§ **Material to process**
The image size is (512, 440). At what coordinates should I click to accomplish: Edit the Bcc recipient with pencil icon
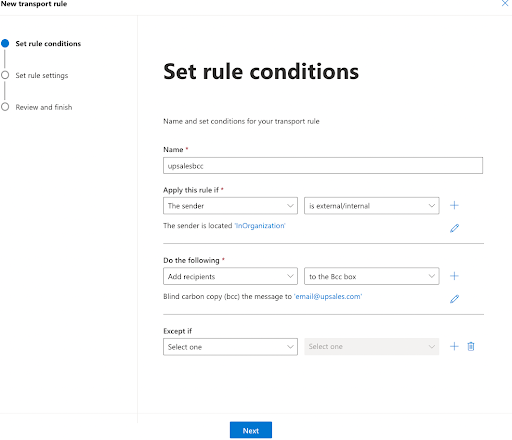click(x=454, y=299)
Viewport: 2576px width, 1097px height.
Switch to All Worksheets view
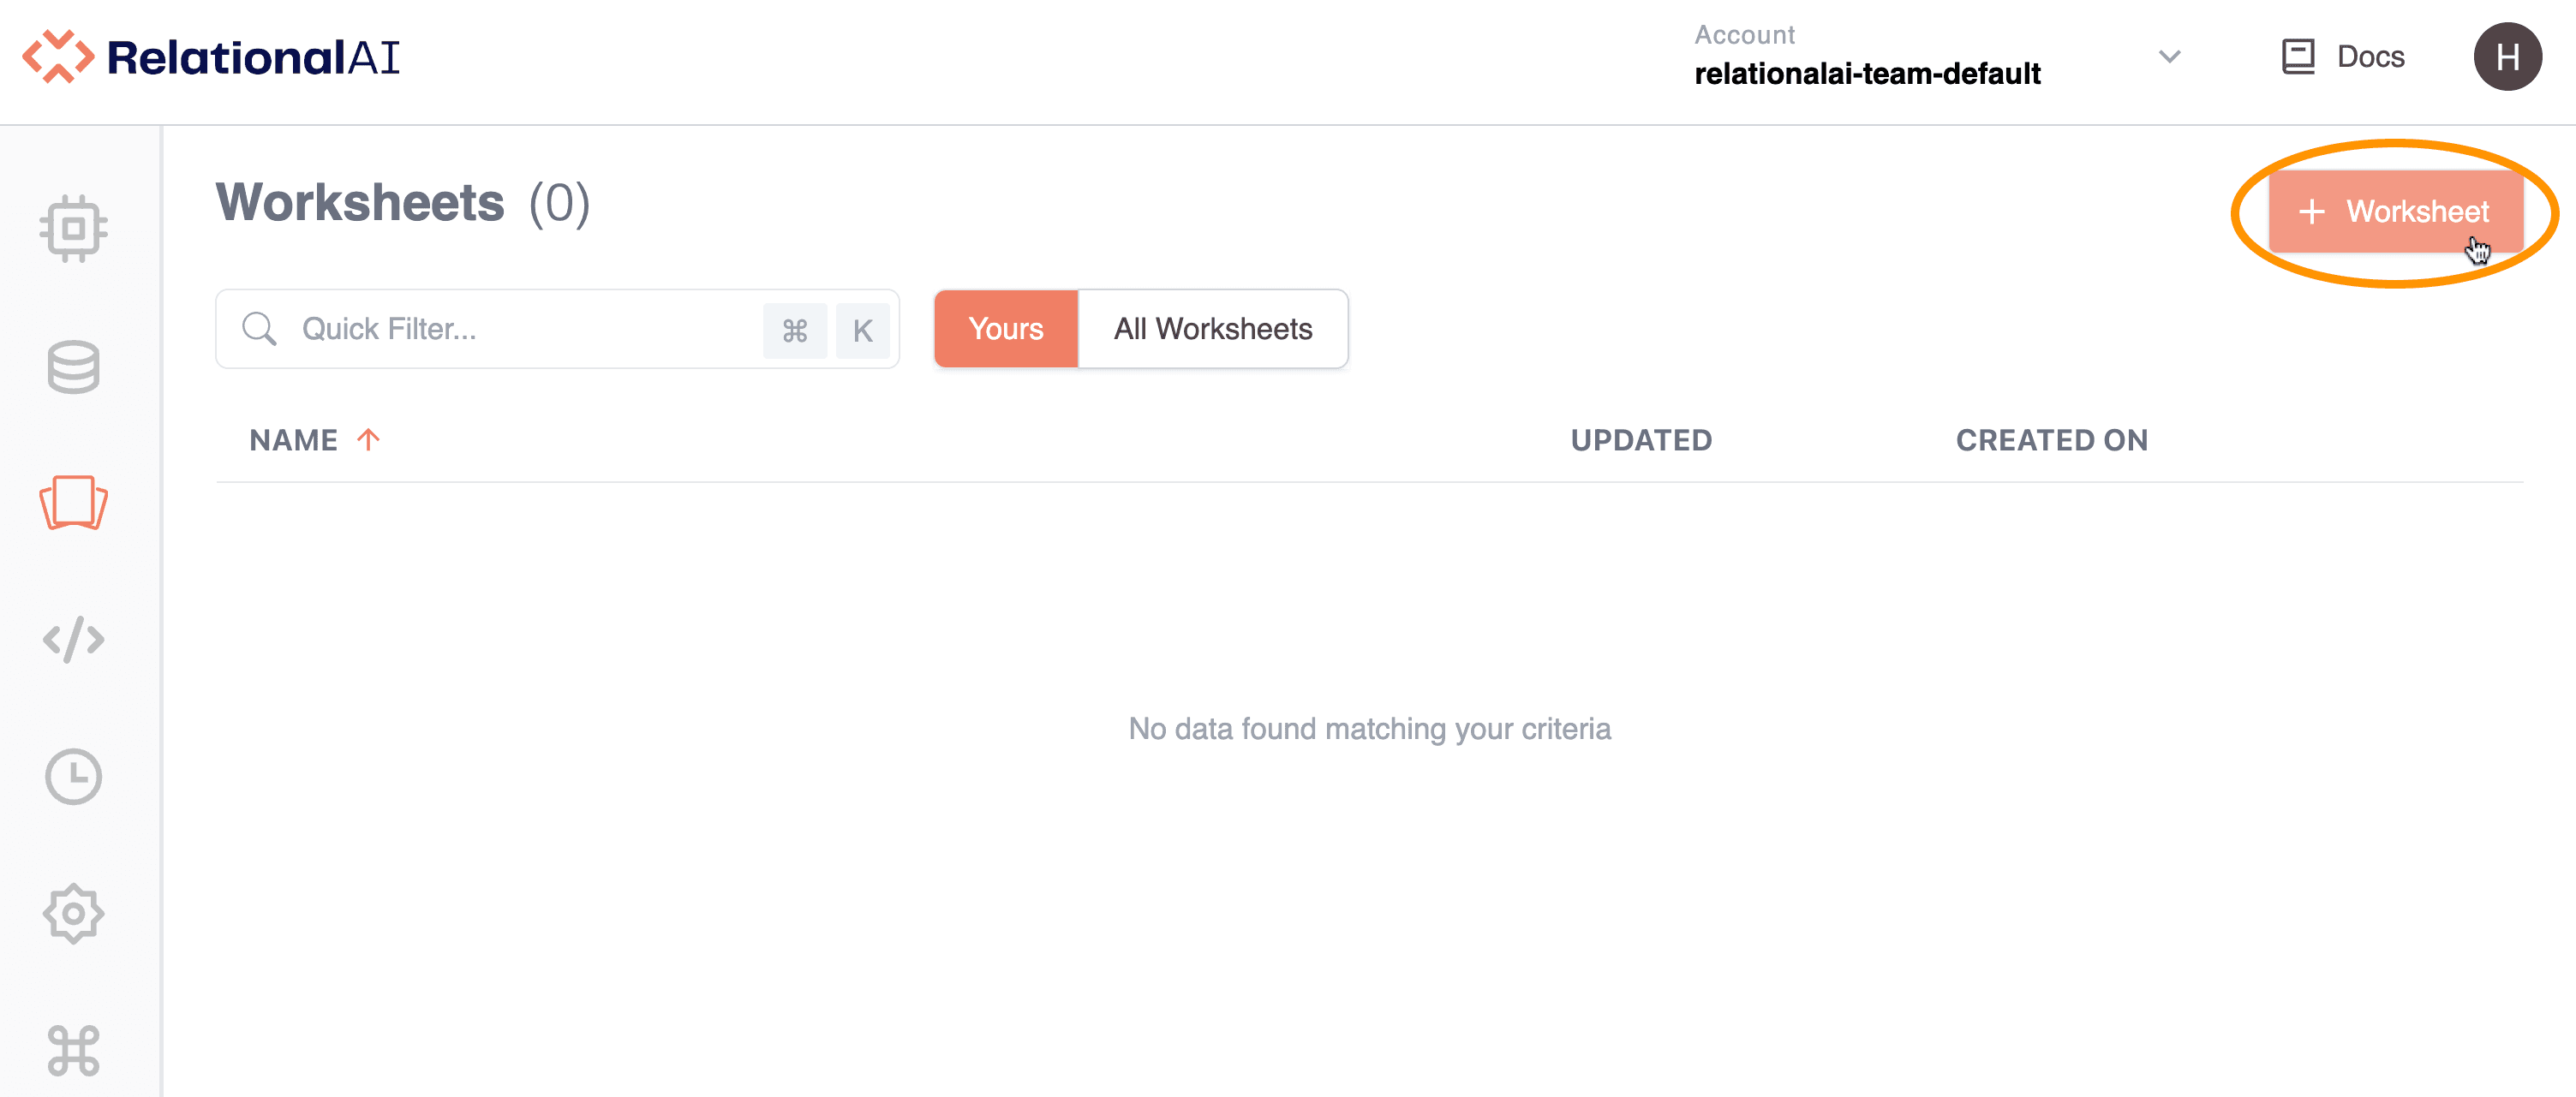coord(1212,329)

* * *

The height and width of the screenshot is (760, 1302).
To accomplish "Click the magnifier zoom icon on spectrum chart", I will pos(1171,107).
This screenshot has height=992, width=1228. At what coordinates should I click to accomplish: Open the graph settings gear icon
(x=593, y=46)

§ **What is required**
From the line containing "The image size" up to and including the line containing "coord(1212,329)", reproduce the material with "Worksheets" replaced by "Sheets" and everything else unchanged. Omit the pictures and return only these lines.

§ **Expected answer**
The image size is (512, 440). At what coordinates should I click to accomplish: Edit the Bcc recipient with pencil icon
click(x=454, y=299)
Viewport: 2576px width, 1097px height.
Switch to All Sheets view
coord(1212,329)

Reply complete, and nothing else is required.